Le ticket de métro à quatre euros : c'est la nouvelle cible de la proposition de loi du groupe socialiste que l'Assemblée nationale s'apprête à examiner en commission du Développement durable et de l'Aménagement du territoire le 13 février. Elle vise à geler les tarifs des transports publics franciliens pendant la période des Jeux olympiques et paralympiques de Paris 2024.
En novembre dernier, la présidente (LR) d'Île-de-France mobilités, l'autorité organisatrice des transports franciliens, Valérie Pécresse, avait annoncé une hausse du prix du ticket unitaire pendant la compétition.
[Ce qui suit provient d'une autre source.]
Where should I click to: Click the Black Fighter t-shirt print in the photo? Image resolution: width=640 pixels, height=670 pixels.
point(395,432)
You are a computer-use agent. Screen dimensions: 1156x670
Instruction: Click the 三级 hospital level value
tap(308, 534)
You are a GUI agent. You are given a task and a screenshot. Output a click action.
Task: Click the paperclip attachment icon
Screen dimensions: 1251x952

L'élue avait aussi indiqué la création d'un passe
« Paris 2024 » à 16 euros
par jour avec un tarif dégressif en fonction du nombre de journées allant jusqu'à 70 euros par semaine.
« C'est le juste prix », avait estimé Valérie Pécresse sur X. Un avis qui n'est pas partagé par les parlementaires PS.
Selon le député (PS) de la 6è circonscription de l'Essonne, co-signataire de la proposition de loi, Jérôme Guedj, « l'argument de Valérie Pécresse concernant sa décision est étonnant ».
Afin d'éviter de payer le prix majoré, la présidente (LR) de la région avait proposé aux usagers d'acheter leur abonnement ou carnets de tickets à l'avance. Une solution qui n'est pas envisageable selon le député essonnien.